Primary Thyroid Lymphoma (PTL) is an uncommon disease, although its incidence is of 5%. Ultrasound and Fine Needle Aspiration Cytology (FNAC) usually do not provide the diagnosis. Surgery is one of the treatment options because it enables histological diagnosis and can also relieve compression symptoms in patients with rapid growth cervical mass. We present 7 cases of PTL diagnosed in the last 10 years in our unit. Five were female (71.4%) and 2 were male (28.6%). The mean age was 64.2 (range: 40 - 81); 4 patients (57.1%) had associated Hashimoto’s Thyroiditis (HT). One patient (14.2%) had concomitant Graves disease. 5 cases presented with compressive symptoms and cervical mass. Ultrasound was not diagnostic in any case. FNAC was diagnostic only in one patient (14.3%). Five patients underwent total thyroidectomy (71.4%). All the cases were diagnosed with lymphoma postoperatively. Two interventions consisted of left hemithyroidectomies (28.6%).
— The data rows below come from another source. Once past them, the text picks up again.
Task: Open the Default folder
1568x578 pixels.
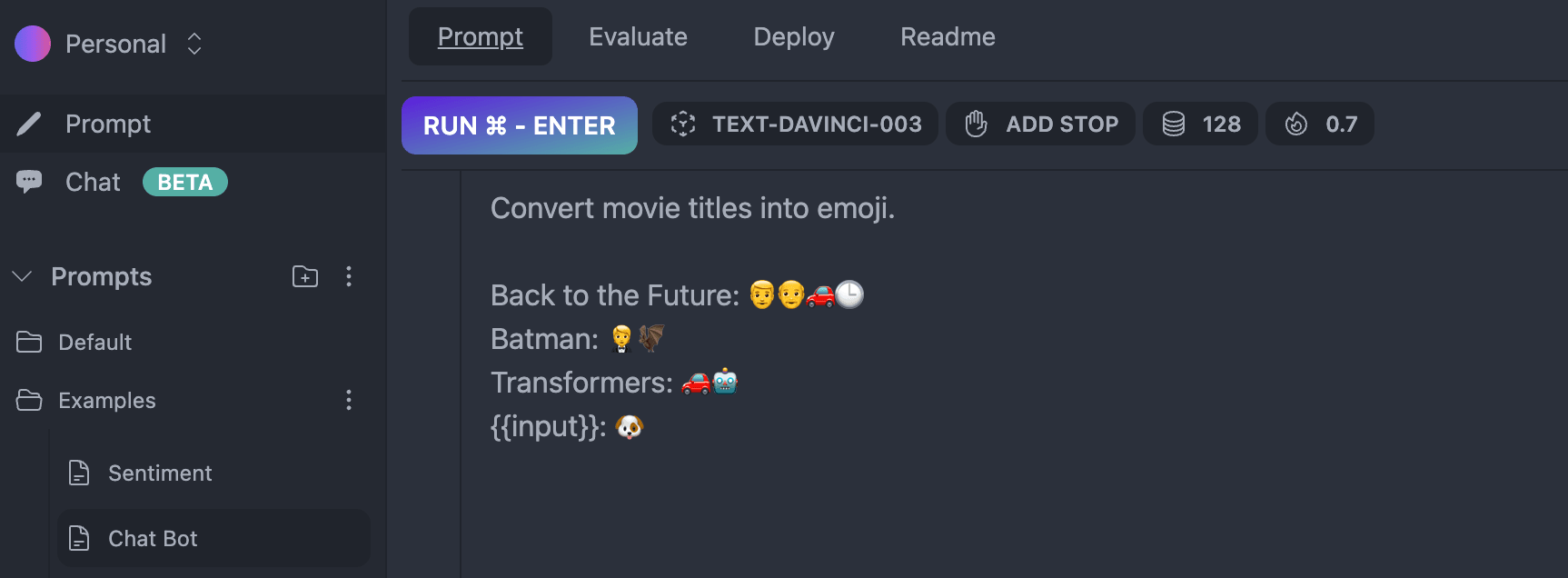Action: 194,342
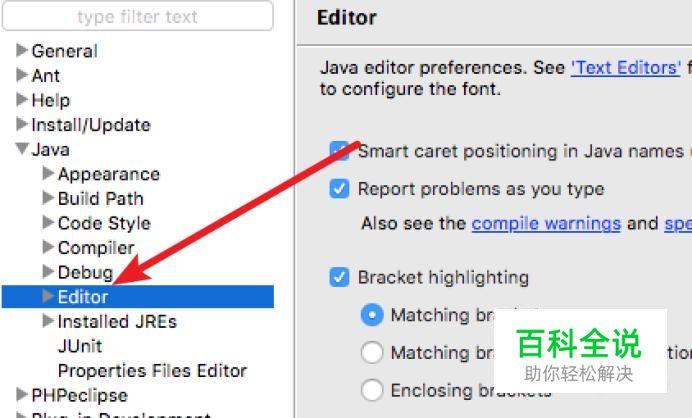Click the type filter text field
The image size is (692, 418).
(x=138, y=17)
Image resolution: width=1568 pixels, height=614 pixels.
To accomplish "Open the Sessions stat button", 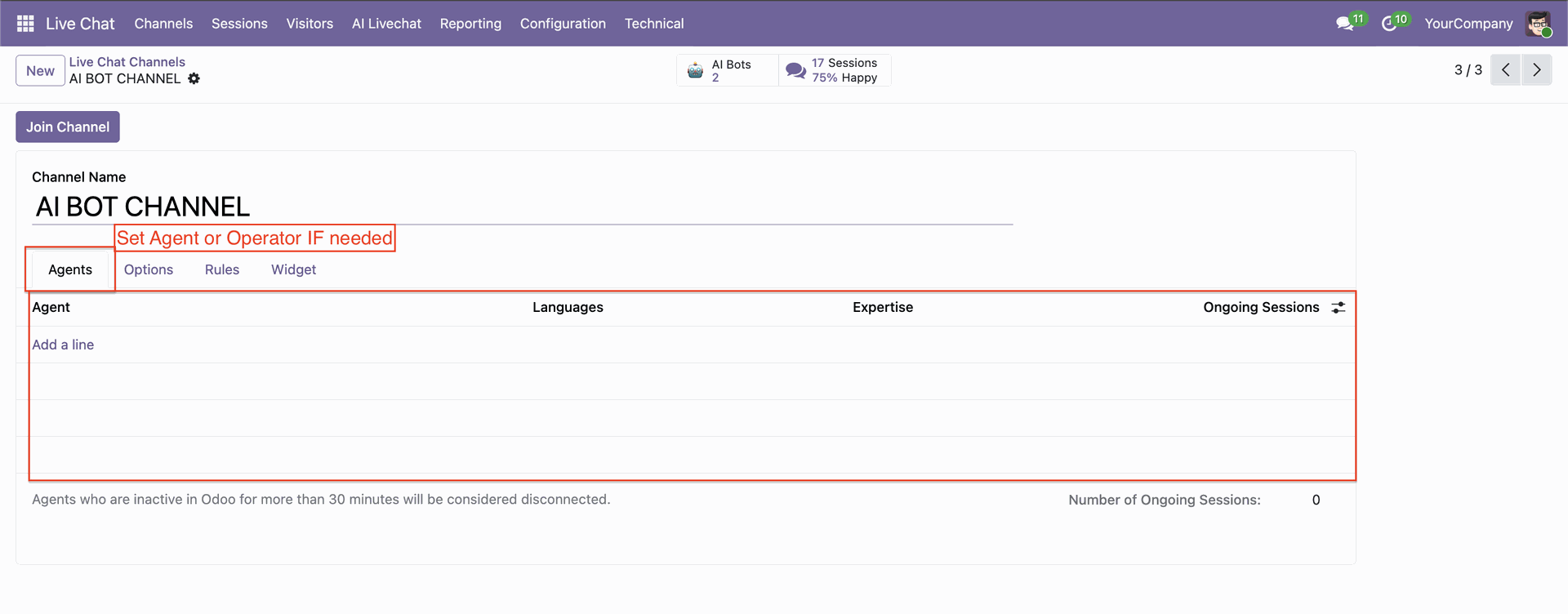I will [x=835, y=70].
No complications appeared. 5 patients (71.4%) were classified as Mucosa-Associated Lymphoid Tissue (MALT) lymphoma. We also observed 1 Follicular grade I lymphoma and 1 Burkitt case. When the extension study was done, 1 patient was at stage IIIE (14%), 2 at IIE (28.5%) and 4 at IE (57.14%). Rituximab, cyclophosphamide, doxorubicin, vincristine and prednisone (R-CHOP) and Iphosphamide, ethoposide and high dose Cytarabine (IVAC) were the treatment scheme when chemotherapy was used (in three cases). Two cases were treated only with total thyroidectomy, and 2 with total thyroidectomy and rituximab, and the latter was MALT. Complete Remission (CR) was achieved in all patients in the first year. All are still alive and in CR. In our experience, PTL diagnose can be challenging before surgery. Although surgery is not the gold standard for treatment, when it is done, it should be curative in MALT lymphomas confined to the thyroid.